Corentin de Chatelperron embarque avec Elaine Le Floch, organisatrice d’expédition, Pierre-Alain Lévèque, coordinateur technique et les navigateurs Roland Jourdain et Gwénolé Gahinet qui les épauleront au début du voyage. Une équipe de  cinq personnes à terre est chargée de communiquer sur l’expédition et les expériences effectuées au fil des rencontres avec des inventeurs du monde entier. Une des grandes philosophies du projet est le partage des connaissances mises à disposition via de courtes vidéos-tutoriels en ligne sur leur plateforme collaborative.

 Un catamaran ambassadeur

  « Nomade des Mers » est un Kennex 445, catamaran de 14 mètres conçu par VPLP et transformé avec des matériaux naturels tels que des bio-composites de la fibre de jute et de lin. Le bateau est équipé d’éoliennes et d’un pédalier électrique multifonction pour la production d’énergie, d’un four solaire, d’un rocket stove (réchaud par pyrolyse), d’un dessalinisateur et aussi d’un espace pour le compost et  d’une serre au niveau du cockpit. A bord, on pratiquera des cultures hydroponiques, des champignons, de la spiruline et des vers de farine pour leurs forts apports nutritionnels… Quatre poules sont embarquées pour fournir l’équipage en œufs et donc en protéines, indispensable à notre alimentation. Tout pour être le plus autonome possible avec ces systèmes expérimentaux qui seront améliorés au fil de l’expédition. 
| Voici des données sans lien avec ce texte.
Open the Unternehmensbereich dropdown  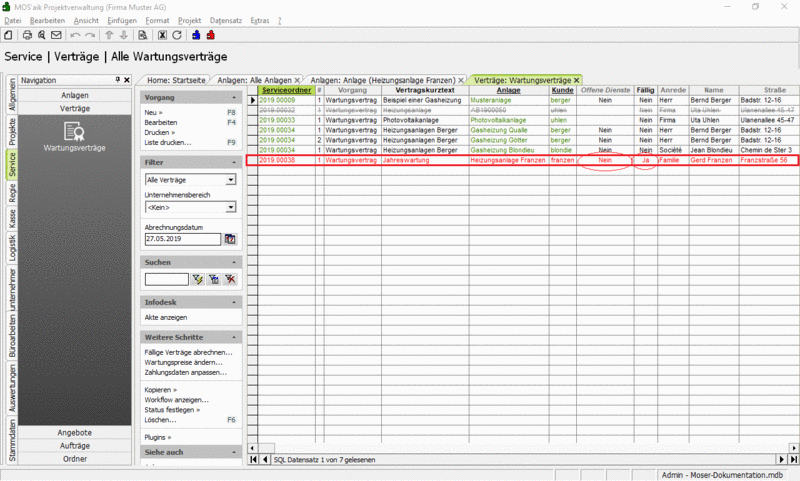pos(231,207)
Concarneau > Maroc > Sénégal > Cap Vert > Brésil > Afrique du Sud > Madagascar > Mozambique> Mayotte > Maldives  > Inde > Sri Lanka > Malaisie…

Quinze escales sont prévues afin d’étudier quinze solutions techniques et de les confronter au contexte culturel et social du pays.  L’objectif est de créer une communauté internationale et de diffuser le mode de fabrication des low-tech  validées. Les étapes ont été définies autour de problématiques locales. Le premier stop se fera au Maroc pour profiter de l’expertise d’un entrepreneur local dans la fabrication d’un dessalinisateur avec un minimum de matériaux.  Au Sénégal l’équipe ira à la rencontre de Makers pour construire une éolienne avec des matériaux recyclés. Ils étudieront aussi la confection d’un charbon vert (fait de déchets agricoles secs et de plantes invasives). Le voyage se poursuivra au Cap Vert  avec l’étude de l’hydroponie ; le pays ayant une problématique locale d’autonomie alimentaire.

 L’équipage a pris la mer le 23 février dernier, souhaitons leur un voyage riche en rencontres et découvertes car rappelons-le : ces explorateurs sont là pour que l’homme utilise mieux les ressources dont il dispose, ici comme ailleurs.  Les low-tech ne concernent pas uniquement les pays en voie de développement.